Dataset entries START

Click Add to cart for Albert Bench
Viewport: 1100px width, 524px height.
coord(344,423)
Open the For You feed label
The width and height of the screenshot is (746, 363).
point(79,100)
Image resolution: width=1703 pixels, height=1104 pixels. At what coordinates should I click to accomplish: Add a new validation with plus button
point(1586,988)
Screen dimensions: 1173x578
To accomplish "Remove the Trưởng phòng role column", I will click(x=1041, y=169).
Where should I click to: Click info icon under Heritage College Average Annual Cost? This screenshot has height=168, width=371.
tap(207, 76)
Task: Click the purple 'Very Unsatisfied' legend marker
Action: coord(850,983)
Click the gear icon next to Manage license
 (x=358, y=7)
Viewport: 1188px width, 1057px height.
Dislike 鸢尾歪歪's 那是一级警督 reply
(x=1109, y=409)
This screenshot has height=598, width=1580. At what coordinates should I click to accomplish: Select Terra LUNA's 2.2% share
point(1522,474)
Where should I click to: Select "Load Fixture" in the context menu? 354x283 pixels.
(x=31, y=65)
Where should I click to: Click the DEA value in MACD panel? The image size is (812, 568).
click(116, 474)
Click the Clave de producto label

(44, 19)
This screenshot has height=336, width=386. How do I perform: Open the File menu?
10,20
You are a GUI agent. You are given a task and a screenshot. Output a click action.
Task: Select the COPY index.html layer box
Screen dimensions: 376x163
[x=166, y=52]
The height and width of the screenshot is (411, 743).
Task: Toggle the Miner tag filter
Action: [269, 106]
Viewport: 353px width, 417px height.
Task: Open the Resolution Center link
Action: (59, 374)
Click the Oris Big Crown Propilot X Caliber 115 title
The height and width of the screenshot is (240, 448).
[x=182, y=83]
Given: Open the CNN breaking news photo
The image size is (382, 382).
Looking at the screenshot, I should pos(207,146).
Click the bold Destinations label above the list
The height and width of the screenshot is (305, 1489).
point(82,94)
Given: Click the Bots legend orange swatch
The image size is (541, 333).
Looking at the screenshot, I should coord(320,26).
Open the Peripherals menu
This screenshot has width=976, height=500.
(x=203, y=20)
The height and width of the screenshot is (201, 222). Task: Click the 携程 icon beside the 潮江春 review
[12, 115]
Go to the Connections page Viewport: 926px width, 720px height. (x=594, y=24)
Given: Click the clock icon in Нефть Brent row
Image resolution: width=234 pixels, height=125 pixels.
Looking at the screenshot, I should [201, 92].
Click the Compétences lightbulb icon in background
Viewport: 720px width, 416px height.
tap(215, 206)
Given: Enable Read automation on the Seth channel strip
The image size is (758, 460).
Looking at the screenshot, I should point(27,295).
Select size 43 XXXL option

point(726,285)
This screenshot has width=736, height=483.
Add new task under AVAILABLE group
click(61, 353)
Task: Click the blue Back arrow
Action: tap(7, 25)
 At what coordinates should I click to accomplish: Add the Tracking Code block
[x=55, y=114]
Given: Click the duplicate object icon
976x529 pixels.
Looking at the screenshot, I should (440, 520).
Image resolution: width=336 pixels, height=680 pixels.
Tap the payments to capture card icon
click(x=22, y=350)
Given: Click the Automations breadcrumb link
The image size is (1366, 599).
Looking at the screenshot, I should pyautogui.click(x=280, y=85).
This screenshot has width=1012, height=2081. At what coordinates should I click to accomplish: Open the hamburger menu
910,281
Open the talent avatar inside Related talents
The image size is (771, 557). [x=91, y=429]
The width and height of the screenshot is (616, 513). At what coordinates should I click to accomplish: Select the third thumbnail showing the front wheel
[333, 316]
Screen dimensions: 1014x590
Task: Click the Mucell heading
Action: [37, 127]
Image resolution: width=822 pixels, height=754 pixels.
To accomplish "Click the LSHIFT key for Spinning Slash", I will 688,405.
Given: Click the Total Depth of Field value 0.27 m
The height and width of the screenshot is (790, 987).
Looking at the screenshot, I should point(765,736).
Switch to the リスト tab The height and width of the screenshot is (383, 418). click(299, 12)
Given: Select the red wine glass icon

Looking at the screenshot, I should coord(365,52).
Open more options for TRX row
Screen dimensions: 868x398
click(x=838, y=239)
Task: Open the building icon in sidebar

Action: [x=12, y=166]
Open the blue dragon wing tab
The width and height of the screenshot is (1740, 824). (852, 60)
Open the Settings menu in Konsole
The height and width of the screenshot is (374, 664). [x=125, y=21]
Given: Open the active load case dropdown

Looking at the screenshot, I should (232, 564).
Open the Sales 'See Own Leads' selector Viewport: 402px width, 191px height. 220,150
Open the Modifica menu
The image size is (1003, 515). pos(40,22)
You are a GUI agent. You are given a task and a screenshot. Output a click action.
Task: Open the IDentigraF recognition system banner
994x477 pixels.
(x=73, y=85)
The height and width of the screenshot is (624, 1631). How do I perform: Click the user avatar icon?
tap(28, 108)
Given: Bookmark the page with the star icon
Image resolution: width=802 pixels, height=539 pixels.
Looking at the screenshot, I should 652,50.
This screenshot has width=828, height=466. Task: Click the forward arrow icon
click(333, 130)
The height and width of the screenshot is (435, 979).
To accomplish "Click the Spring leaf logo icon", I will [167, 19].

Dataset entries END

### Problem
Copy every line from the records that holds the string "will".

### Result of this task
To accomplish "Remove the Trưởng phòng role column", I will click(x=1041, y=169).
To accomplish "Click the LSHIFT key for Spinning Slash", I will 688,405.
To accomplish "Click the Spring leaf logo icon", I will [167, 19].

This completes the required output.